Dave Barsley

Personal information
- Full name: David John Barsley
- Born: 3 October 1939 Burwood, New South Wales, Australia
- Died: 31 May 2021 (aged 81)

Playing information
- Position: Wing
Club
| Years | Team | Pld | T | G | FG | P |
| 1959–68 | Western Suburbs | 130 | 41 | 132 | 0 | 387 |
| 1969–71 | Newtown | 47 | 10 | 67 | 3 | 170 |
|  | Total | 177 | 51 | 199 | 3 | 557 |
Representative
| Years | Team | Pld | T | G | FG | P |
| 1964 | NSW Country | 1 | 0 | 2 | 0 | 4 |
- Source:

= Dave Barsley =

Australian rugby league footballer (1939–2021)

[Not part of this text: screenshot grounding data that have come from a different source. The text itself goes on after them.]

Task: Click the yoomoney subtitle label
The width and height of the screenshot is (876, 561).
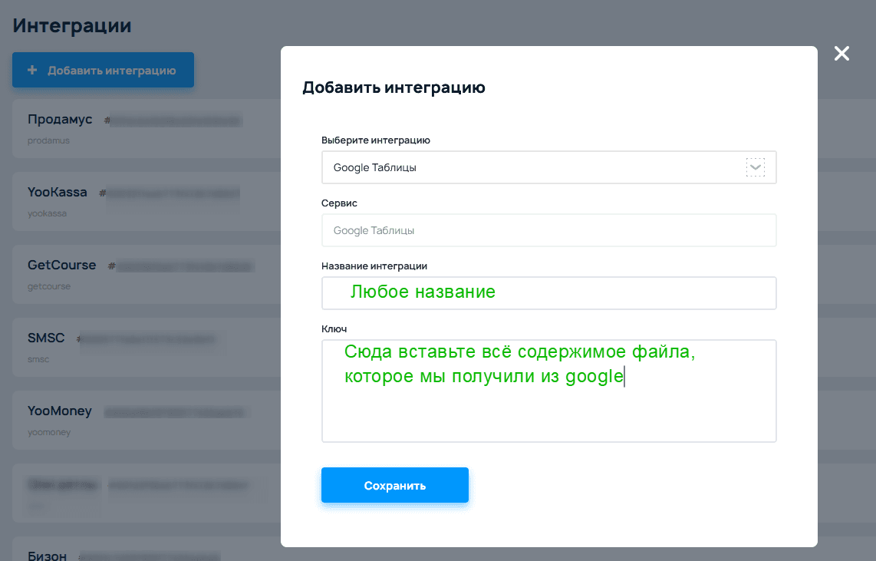Action: [x=48, y=432]
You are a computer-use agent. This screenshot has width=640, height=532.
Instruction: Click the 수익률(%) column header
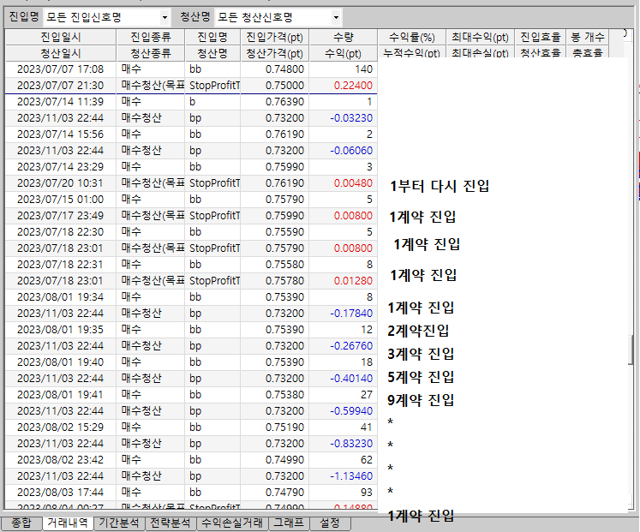coord(411,38)
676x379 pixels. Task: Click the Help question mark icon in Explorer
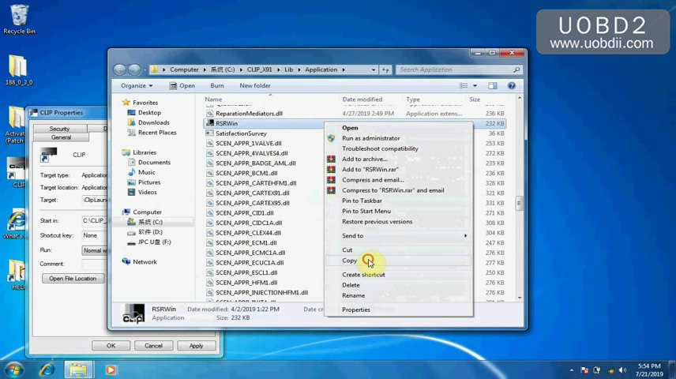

Dave Barsley (3 October 1939 – 31 May 2021) was an Australian rugby league footballer who played in the 1950s, 1960s and 1970s. He played for Western Suburbs and Newtown as a winger.

==Early life==
Barsley was born in Burwood but grew up out in Enfield located in Sydney's western suburbs. Barsley attended Enfield Primary School and Fort Street High School. At the age of 14 he began playing rugby league with South Strathfield. In the late 1950s, Barsley played A Grade with Concord United before catching the attention of Western Suburbs who signed him.

==Playing career==
Barsley made his first grade debut for Western Suburbs in 1959 against Newtown but broke his collarbone in the same match. In 1961, Barsley was part of the Western Suburbs side which won the minor premiership and made the grand final against the all conquering St George side. St George went on to win the grand final 22-0. In 1962, Barsley played on the wing in the 1962 grand final against St George. This time the match was a much closer affair but the Saints held on to win 9-6. In 1963, Wests qualified for their third straight grand final and again the opponent was St George. Barsley was not selected for the match because he could not get time off work and John Mowbray took his place in the side. Wests went on to lose 8-3 and this would be the last time the club would make a grand final before exiting the competition in 1999.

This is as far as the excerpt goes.